• [Aim of the exercise]
Transcribe every line of the records verbatim.

[Data excerpts]
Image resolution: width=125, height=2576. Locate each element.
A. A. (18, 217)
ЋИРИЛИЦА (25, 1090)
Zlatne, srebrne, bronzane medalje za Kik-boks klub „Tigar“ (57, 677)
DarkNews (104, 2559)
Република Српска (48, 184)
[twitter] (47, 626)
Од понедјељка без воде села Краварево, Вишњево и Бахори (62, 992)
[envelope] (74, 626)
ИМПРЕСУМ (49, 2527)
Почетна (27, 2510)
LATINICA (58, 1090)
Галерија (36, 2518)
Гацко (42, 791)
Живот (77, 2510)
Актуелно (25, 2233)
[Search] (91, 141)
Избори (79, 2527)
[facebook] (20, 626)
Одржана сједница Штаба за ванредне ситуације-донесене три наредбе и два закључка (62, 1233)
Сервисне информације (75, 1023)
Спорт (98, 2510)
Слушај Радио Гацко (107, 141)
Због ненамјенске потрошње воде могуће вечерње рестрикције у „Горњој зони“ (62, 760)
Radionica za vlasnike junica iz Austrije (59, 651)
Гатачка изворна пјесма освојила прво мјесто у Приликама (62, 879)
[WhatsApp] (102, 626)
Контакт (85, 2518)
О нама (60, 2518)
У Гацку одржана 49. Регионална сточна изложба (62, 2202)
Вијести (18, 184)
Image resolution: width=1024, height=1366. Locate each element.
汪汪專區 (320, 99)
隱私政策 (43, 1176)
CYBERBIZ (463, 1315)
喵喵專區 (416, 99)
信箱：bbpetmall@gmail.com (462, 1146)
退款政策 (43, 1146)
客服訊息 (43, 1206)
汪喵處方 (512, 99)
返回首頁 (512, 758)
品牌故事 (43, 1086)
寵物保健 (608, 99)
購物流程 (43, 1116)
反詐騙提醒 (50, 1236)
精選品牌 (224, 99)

• [Task answer]
Image resolution: width=125, height=2576. Locate each element.
A. A. (18, 217)
ЋИРИЛИЦА (25, 1090)
Zlatne, srebrne, bronzane medalje za Kik-boks klub „Tigar“ (57, 677)
DarkNews (104, 2559)
Република Српска (48, 184)
[twitter] (47, 626)
Од понедјељка без воде села Краварево, Вишњево и Бахори (62, 992)
[envelope] (74, 626)
ИМПРЕСУМ (49, 2527)
Почетна (27, 2510)
LATINICA (58, 1090)
Галерија (36, 2518)
Гацко (42, 791)
Живот (77, 2510)
Актуелно (25, 2233)
[Search] (91, 141)
Избори (79, 2527)
[facebook] (20, 626)
Одржана сједница Штаба за ванредне ситуације-донесене три наредбе и два закључка (62, 1233)
Сервисне информације (75, 1023)
Спорт (98, 2510)
Слушај Радио Гацко (107, 141)
Због ненамјенске потрошње воде могуће вечерње рестрикције у „Горњој зони“ (62, 760)
Radionica za vlasnike junica iz Austrije (59, 651)
Гатачка изворна пјесма освојила прво мјесто у Приликама (62, 879)
[WhatsApp] (102, 626)
Контакт (85, 2518)
О нама (60, 2518)
У Гацку одржана 49. Регионална сточна изложба (62, 2202)
Вијести (18, 184)
Image resolution: width=1024, height=1366. Locate each element.
汪汪專區 (320, 99)
隱私政策 (43, 1176)
CYBERBIZ (463, 1315)
喵喵專區 (416, 99)
信箱：bbpetmall@gmail.com (462, 1146)
退款政策 (43, 1146)
客服訊息 (43, 1206)
汪喵處方 (512, 99)
返回首頁 (512, 758)
品牌故事 (43, 1086)
寵物保健 (608, 99)
購物流程 (43, 1116)
反詐騙提醒 (50, 1236)
精選品牌 (224, 99)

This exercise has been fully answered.